Memory fades quickly. Small omissions (timing, dose, red flags assessed) are often what make notes unsafe.
Clarity
Write so another clinician can understand and act:
- Use clear, unambiguous language and standard medical terminology.
- Avoid ambiguous abbreviations.
- Structure information logically (History → Exam → Assessment → Plan).
- Make your reasoning explicit.
✅ Good: "Sudden-onset severe headache at 2pm with photophobia and neck stiffness. Exam: positive meningismus. Referred to ED urgently for suspected meningitis."
⚠️ Avoid: "HA today, sent to hosp.
Relevance
Focus on what changes decisions:
- Document details that affect diagnosis, management, or risk.
- Include context that supports your reasoning.
- Avoid irrelevant personal details.
- Aim for "useful and complete", not "long".
✅ Good: "Works as construction labourer. Back pain for 2 weeks, limiting ability to lift at work."
What Quality Documentation Looks Like: H-E-A-P (ISO 13606-1)
Use this structure to self-check any note:
Red Flags: What to Avoid
1. Copy-paste without verification
Carries forward outdated or incorrect information.

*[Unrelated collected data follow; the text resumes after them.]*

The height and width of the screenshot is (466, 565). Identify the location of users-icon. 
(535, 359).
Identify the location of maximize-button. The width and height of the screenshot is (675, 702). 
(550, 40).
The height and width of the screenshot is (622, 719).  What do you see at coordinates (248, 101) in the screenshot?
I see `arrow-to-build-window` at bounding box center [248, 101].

Copy only as a starting point, then update it to reflect today's encounter.
2. Vague entries
Other clinicians cannot understand your reasoning. Include measurements, timing, severity, location, and key negatives.
3. Missing assessment or plan
Data without interpretation does not guide care. Always state your assessment and plan explicitly.
4. Contradictions across sections
Undermines credibility and causes patient safety issues. Reconcile discrepancies and correct properly.
5. Missing SNOMED coding
In KKM, uncoded diagnoses are invisible to MOH clinical reten. A patient with free-text 'DM' will not appear in your clinic's NCD registry or HbA1c monitoring reports. Always attach a SNOMED code to the consultation diagnosis
Professional and Legal Context
Clinical documentation is a professional responsibility and a legal record in Malaysia DKICT-V5. Document primarily for patient care. Medicolegal protection follows from good care and good records.
A useful rule: If it is not documented, it may be treated as not done.